#210 Issue closed
: grub recovery gets confused by --prefix option, system hangs during boot¶
Labels: bug
abbbi opened issue at 2013-03-20 10:36:¶
hi,
while trying to recover a SLES11 x64 system with REAR everything went well but the system was unable to boot. GRUB installation was reported as beeing succesfull but in the detailed logging it failed:
GUB version 0.97 (640K lower / 3072K upper memory)
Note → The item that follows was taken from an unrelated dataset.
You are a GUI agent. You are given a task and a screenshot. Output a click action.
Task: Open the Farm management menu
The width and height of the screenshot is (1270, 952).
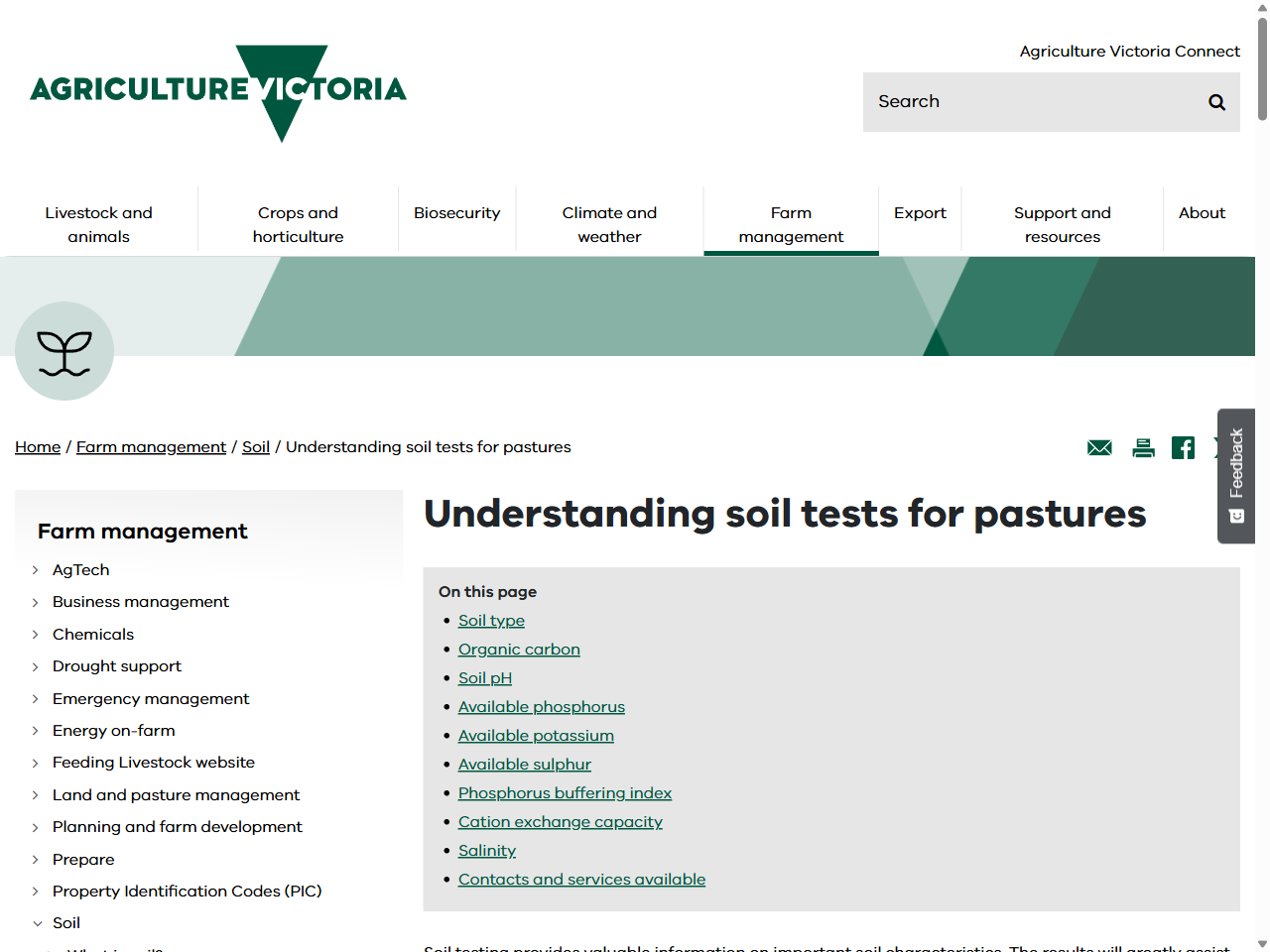click(791, 224)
[ Minimal BASH-like line editing is supported. For the first word,
TAB
lists possible command completions. Anywhere else TAB lists the
possible
completions of a device/filename. ]
grub> device (hd0) /dev/sda
grub> root (hd0,1)
Filesystem type is reiserfs, partition type 0x83
grub> setup --stage2=/boot/grub/stage2 --prefix=/grub (hd0)
Checking if "/grub/stage1" exists... no
Error 15: File not found
grub> quit
it seems the --prefix option did confuse it some kind of a way, with a simple:
setup --stage2=/boot/grub/stage2 (hd0)
everything went well.
Relax-and-Recover 1.14 / Git
abbbi commented at 2013-03-20 10:40:¶
the system did not have a dedicated boot partition, i think it went wrong because of this, according to the script the prefix stays /grub if no seperate disk is found:
finalize/Linux-i386/21_install_grub.sh
bootparts=$( (find_partition fs:/boot; find_partition fs:/) | sort | uniq -u )
grub_prefix=/grub
if [[ -z "$bootparts" ]]; then
bootparts=$(find_partition fs:/)
grub_prefix=/boot/grub
fi
i think defaulting to /boot/grub as the prefix makes sense anyway?
gdha commented at 2013-03-26 08:39:¶
do you mean /boot is not mounted by default?
abbbi commented at 2013-03-26 15:04:¶
yes, there is no seperate partition for /boot, it exists on / however:
/dev/sda2 on / type reiserfs (rw,acl,user_xattr)
/proc on /proc type proc (rw)
sysfs on /sys type sysfs (rw)
debugfs on /sys/kernel/debug type debugfs (rw)
udev on /dev type tmpfs (rw)
devpts on /dev/pts type devpts (rw,mode=0620,gid=5)
fusectl on /sys/fs/fuse/connections type fusectl (rw)
none on /proc/sys/fs/binfmt_misc type binfmt_misc (rw)
dbupdate:~ # cat /etc/fstab
/dev/sda2 / reiserfs acl,user_xattr 1 1
/dev/sda1 swap swap defaults 0 0
proc /proc proc defaults 0 0
sysfs /sys sysfs noauto 0 0
debugfs /sys/kernel/debug debugfs noauto 0 0
devpts /dev/pts devpts mode=0620,gid=5 0 0
/dev/fd0 /media/floppy auto noauto,user,sync 0 0
gdha commented at 2013-03-31 15:10:¶
@jhoekx any suggestions on this topic?
jhoekx commented at 2013-03-31 15:18:¶
@dagwieers knows this better. I was just sitting idly next to him when we wrote than and all I did was just nod when he asked a question :-)
But if I look at it, I think we want our initial search fot $bootparts
to return nothing, then the prefix is set to /boot/grub
. I don't know
why we also search for fs:/ and do the sort and uniq there.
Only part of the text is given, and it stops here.